Pixel coordinate grounding data:
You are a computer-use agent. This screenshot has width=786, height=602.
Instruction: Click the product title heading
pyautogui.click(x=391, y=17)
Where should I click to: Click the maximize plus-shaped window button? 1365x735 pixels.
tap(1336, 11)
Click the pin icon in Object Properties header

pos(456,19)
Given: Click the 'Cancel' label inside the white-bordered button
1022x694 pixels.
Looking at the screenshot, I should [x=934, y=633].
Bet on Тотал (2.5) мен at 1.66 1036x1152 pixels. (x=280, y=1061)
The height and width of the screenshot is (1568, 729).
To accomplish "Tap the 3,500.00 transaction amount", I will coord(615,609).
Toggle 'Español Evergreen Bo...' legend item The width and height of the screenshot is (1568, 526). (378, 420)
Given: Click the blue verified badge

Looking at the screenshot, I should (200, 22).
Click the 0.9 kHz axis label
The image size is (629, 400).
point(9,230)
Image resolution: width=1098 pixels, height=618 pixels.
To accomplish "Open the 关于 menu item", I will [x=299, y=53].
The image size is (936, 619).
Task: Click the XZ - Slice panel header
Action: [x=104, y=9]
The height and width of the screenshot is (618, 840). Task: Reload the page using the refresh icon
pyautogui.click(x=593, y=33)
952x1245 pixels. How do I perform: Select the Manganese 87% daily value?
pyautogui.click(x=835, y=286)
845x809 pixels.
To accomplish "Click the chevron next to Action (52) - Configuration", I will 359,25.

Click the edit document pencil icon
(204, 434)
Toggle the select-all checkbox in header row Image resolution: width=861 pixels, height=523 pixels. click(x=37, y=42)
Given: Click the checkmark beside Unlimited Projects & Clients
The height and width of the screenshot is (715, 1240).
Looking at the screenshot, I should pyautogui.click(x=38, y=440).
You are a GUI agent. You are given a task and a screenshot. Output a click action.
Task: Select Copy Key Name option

Task to carry out:
Count how many lines above hold the word "Toggle", then reply with that number alone.

Response to this exercise:
2